The Pakistani Senate has passed a bill to amend the Child Marriage Restraint Bill, 1929, and set the minimum marriage age at 18 years.

The bill aims to “curb the menace of child marriage prevalent in the country and save women from exploitation”.

Underage marriage can lead to a sentence of up to three years in prison, a fine of at least Rs100,000, or both.

Senator Sherry Rehman, who presented the bill, was greeted by opposition from members of Islamist parties.

Some argued that fixing the age as 18 was inconsistent with Shariah law, while others objected on the grounds that ulema had not been consulted.

While urging the Senate to vote of the bill, Sherry Rehman said since the age of voting and eligibility for a national identity card (NIC) is 18, the age of puberty should also be fixed accordingly.

After debating on the bill, the Senate chairman sought voting and passed the bill with the opposition of five votes.

Nasir Saeed, Director CLAAS-UK, welcomed The Child Marriage Restraint (Amendment) Bill.

He said: “I would like to congratulate all the political parties and their representatives who supported this bill.

Mr Saeed said the main beneficiaries of this would be religious minorities who have concerns that their underage girls are kidnapped, forced to convert to Islam and then marry their kidnappers.
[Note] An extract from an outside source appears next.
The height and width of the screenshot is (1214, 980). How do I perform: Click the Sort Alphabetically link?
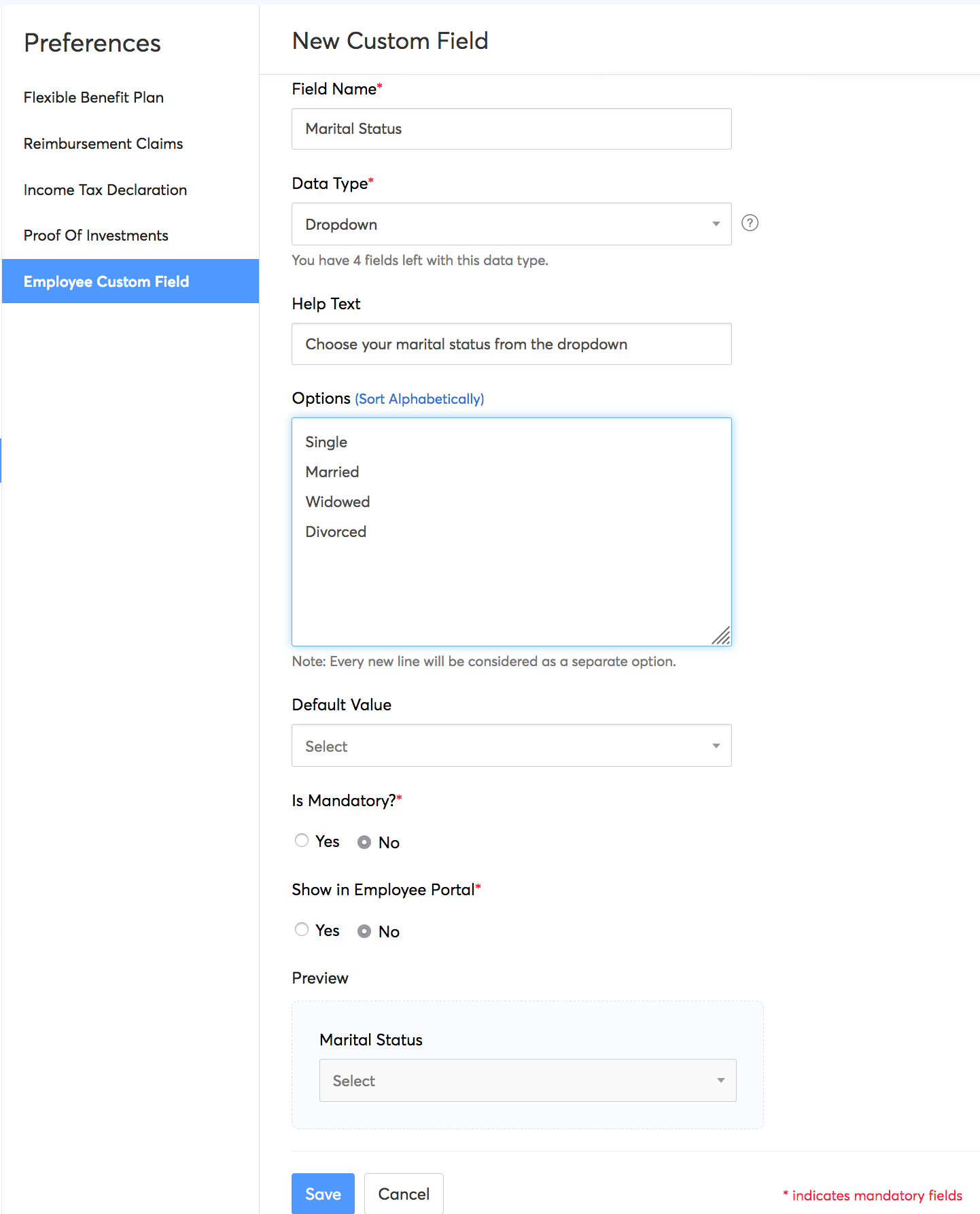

Mr Saeed especially thanked the Pakistan Peoples Party and Sherry Rehman, saying the party has always looked after the religious minorities’ interests and stood for their rights.

Mr Saeed said: “The passing of this bill is a great thing, but the implementation will be equally important and if the government fails to implement this law like it has with serval other laws, then people won’t benefit from it. Especially the minorities who are very concerned about their daughters being kidnapped, forced to convert and then marry their kidnappers against their will.”